At a meeting on poverty relief in Guizhou province, one of China's poorest places, on July 6, it was announced that, while the province had more than 11-million poverty stricken people in 2011, after four years of poverty relief work, 5.26 million had been lifted out of poverty and that the number of impoverished there is expected to drop to 2.13 million by 2020.
Guizhou is also one of China's most heavily State-subsidized provinces when it comes to poverty relief and the State reported that it had 6.23 million impoverished people in 2014, accounting for 8.9 percent of the State's total impoverished population and that, as many as 50 counties with 9,000 communities, are State-supported.

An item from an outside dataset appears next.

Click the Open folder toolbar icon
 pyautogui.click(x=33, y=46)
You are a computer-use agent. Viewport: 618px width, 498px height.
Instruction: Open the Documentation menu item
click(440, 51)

The State has identified 11 impoverished areas with three of them covering 65 counties, and five counties get State policy support and impoverished areas accounting for 85 percent of provincial land area, with about 91 percent of the impoverished living in those areas.
However, the province has seen tremendous improvements in poverty relief and development in recent years and was the first in China to introduce poverty records, and it has a confirmed count of 934 impoverished townships with 7.45 million people and almost 11,600 poverty relief work teams in villages and communities.
Guizhou has plans to pick out six specific areas to increase poverty alleviation, including specific objectives, specific capital utilization and specific results and has spent 10.6 billion yuan ($1.7 billion) on 34 poverty-oriented industrial zones and has provided training for 208,000 people.
Ye Tao, head of the Guizhou poverty relief office, said that, "it is the key to the State's achieving overall well-being". Ye went on to emphasize the need to understand that poverty relief and development are the key to overall well-being, especially in Guizhou, then concluded by saying that 2017 and 2020 are crucial for complete poverty alleviation and higher incomes, and public services that reach the same level as West China.